5. Confronting stage fright can help you become a better player, performer and person

“I’ll never forget my first time as a teenager, performing the first club in front of an audience. I was scared to death. I was white as a ghost, scared to death. And the second I got onstage I had such an adrenaline rush that I knew... It was the complete opposite. I got offstage and it was a drug to me. I felt like I was so scared but I knew that I wanted it again. And I didn’t know how to be a performer just yet.

For me, as a kid I was relatively quiet and shy, so once I got comfortable on stage it was like flipping a switch. It allows me to be a different person with nothing but confidence and fearlessness

“It was my first experience of having 200 people stare at us playing songs that we wrote. But once you get a taste for it, once you get up there? For me, as a kid I was relatively quiet and shy, so once I got comfortable on stage it was like flipping a switch. It allows me to be a different person with nothing but confidence and fearlessness. I just loved that feeling. I felt like I could be this person who was just screaming out to have an alter-ego.

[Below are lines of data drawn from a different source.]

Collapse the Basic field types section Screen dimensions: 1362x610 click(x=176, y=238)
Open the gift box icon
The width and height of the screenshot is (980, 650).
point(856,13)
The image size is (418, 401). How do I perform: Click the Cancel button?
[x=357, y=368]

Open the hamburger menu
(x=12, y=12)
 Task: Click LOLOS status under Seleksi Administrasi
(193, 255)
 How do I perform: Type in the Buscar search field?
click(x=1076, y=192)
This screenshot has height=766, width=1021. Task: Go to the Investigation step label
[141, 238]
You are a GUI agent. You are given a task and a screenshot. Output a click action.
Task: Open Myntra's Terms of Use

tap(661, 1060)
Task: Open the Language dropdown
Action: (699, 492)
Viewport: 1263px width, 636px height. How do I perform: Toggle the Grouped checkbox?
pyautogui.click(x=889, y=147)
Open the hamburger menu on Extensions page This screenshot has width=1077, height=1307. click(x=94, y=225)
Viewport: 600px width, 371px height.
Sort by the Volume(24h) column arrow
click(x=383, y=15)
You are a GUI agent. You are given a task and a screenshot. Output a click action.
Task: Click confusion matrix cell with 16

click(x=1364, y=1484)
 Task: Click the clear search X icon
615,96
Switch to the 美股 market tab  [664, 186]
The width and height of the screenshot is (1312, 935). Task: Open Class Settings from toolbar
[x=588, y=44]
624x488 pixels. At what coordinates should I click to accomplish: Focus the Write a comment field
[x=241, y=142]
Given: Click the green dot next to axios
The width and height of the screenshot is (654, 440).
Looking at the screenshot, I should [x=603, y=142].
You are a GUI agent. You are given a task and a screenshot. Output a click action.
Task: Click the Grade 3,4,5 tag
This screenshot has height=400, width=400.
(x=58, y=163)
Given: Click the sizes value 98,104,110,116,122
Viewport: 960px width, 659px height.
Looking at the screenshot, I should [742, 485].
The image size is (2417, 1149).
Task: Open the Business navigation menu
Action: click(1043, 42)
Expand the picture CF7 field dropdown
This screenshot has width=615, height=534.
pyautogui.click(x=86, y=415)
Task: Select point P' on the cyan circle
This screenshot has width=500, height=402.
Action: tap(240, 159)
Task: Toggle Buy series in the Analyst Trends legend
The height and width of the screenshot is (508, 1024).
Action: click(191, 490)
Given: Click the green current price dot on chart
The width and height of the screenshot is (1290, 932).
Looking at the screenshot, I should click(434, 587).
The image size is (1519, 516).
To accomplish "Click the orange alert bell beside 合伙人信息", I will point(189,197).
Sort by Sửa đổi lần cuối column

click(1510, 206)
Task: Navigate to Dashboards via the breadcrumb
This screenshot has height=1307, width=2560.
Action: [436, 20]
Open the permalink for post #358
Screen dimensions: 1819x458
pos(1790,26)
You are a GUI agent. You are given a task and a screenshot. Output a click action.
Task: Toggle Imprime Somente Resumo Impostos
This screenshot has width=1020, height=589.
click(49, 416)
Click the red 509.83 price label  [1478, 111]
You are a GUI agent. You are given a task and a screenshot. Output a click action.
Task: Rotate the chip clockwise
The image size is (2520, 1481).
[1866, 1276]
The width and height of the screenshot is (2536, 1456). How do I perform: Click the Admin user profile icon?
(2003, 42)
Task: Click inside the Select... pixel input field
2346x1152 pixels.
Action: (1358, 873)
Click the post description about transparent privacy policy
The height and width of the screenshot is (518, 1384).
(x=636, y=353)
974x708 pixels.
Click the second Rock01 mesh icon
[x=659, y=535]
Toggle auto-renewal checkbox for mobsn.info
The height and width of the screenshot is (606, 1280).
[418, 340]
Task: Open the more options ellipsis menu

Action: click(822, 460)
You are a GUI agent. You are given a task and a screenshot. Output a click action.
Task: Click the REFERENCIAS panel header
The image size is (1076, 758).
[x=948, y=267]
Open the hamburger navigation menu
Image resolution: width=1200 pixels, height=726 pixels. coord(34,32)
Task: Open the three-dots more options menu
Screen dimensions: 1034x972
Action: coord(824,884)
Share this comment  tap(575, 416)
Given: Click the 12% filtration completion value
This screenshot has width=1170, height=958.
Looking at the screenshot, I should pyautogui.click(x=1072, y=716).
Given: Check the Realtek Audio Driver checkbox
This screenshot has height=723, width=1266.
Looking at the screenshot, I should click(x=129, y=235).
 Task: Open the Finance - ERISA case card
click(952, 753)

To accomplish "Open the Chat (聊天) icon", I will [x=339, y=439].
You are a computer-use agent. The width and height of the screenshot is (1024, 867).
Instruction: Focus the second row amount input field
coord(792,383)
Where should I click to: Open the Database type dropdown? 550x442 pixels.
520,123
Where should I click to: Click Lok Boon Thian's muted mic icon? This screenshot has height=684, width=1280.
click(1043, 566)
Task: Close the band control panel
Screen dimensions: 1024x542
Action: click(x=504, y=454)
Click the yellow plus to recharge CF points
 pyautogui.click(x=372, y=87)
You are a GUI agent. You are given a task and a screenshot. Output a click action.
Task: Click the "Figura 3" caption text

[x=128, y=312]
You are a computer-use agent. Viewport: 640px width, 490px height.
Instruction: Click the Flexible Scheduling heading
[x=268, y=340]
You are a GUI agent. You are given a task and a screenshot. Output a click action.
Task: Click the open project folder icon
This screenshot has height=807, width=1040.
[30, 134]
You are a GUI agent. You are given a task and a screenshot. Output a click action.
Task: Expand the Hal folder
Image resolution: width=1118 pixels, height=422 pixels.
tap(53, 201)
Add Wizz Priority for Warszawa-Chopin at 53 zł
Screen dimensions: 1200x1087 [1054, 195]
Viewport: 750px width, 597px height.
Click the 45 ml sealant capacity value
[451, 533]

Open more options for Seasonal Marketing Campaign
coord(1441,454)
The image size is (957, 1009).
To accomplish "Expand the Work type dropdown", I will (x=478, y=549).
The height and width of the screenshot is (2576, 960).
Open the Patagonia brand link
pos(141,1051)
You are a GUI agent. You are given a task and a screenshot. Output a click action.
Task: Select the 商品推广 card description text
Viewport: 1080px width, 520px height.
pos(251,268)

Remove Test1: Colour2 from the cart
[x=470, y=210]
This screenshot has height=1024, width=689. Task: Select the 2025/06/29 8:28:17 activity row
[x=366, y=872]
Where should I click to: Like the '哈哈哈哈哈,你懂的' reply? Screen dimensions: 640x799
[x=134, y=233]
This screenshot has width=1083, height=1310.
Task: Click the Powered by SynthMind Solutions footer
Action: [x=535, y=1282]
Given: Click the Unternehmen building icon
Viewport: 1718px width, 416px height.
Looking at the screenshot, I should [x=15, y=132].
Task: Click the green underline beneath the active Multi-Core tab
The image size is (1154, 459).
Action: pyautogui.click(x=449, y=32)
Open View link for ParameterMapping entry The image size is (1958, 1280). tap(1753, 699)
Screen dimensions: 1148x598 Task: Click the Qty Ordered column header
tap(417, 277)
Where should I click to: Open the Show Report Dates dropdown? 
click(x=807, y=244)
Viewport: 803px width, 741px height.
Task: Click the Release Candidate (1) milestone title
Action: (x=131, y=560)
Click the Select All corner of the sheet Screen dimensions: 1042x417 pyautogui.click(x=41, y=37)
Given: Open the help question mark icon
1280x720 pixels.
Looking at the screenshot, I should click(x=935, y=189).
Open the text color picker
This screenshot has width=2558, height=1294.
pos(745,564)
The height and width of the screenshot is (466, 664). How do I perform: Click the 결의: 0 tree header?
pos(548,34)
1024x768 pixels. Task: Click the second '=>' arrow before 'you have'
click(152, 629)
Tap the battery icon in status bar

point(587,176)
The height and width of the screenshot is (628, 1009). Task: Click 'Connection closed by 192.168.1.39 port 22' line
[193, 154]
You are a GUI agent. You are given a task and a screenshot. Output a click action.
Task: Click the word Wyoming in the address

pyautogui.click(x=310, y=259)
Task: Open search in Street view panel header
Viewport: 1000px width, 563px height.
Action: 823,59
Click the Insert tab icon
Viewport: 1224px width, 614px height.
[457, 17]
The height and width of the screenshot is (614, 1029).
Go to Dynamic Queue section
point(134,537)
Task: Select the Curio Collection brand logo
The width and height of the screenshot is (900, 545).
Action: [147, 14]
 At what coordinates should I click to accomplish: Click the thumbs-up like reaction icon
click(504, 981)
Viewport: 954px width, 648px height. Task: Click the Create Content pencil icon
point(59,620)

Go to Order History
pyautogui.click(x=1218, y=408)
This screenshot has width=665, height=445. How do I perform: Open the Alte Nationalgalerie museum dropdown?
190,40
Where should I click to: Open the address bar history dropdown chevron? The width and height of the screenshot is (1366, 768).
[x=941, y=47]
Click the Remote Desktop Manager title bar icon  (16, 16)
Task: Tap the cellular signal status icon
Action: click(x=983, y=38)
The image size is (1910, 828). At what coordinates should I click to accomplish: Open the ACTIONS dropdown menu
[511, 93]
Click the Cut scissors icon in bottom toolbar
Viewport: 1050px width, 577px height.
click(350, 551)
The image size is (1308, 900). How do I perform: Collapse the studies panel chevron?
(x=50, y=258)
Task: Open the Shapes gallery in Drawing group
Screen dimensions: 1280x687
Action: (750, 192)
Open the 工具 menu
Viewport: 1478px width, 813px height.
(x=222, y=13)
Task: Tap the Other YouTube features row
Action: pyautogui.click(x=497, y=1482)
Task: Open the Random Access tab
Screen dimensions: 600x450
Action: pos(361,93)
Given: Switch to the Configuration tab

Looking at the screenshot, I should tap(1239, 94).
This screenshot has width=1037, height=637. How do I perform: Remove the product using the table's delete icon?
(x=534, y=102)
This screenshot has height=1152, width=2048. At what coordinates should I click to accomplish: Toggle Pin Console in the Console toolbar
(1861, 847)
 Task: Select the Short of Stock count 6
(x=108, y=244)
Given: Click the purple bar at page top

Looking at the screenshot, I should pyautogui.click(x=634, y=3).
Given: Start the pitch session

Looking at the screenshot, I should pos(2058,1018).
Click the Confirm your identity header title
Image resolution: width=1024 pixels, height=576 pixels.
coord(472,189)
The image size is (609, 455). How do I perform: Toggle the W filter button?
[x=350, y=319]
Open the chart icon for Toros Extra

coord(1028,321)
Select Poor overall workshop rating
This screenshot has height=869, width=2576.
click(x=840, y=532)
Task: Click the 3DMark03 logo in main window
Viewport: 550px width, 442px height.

“Have that interaction with the fanbase. I do this because I love to perform. I love being onstage. I love the interaction. I love to see their faces and their emotion when we are playing certain songs.

“I just go back to when I was a kid in the audience and seeing some of my favourite bands and you’re looking up at your heroes onstage, and I always wanted that moment where, maybe James Hetfield and I would have eye contact, and as a kid you wanna know that they acknowledged you as a fan.

“So now, for me to be on that side and be a performer, we always do our best to give our fans those moments of making a connection, staring out and making eye contact, and seeing as many people as you can and let them know that we don’t take this for granted, and we look out to them and we want to have those moments of feeling that at the same time.”

Evolution is out on 19 October via Reprise Records.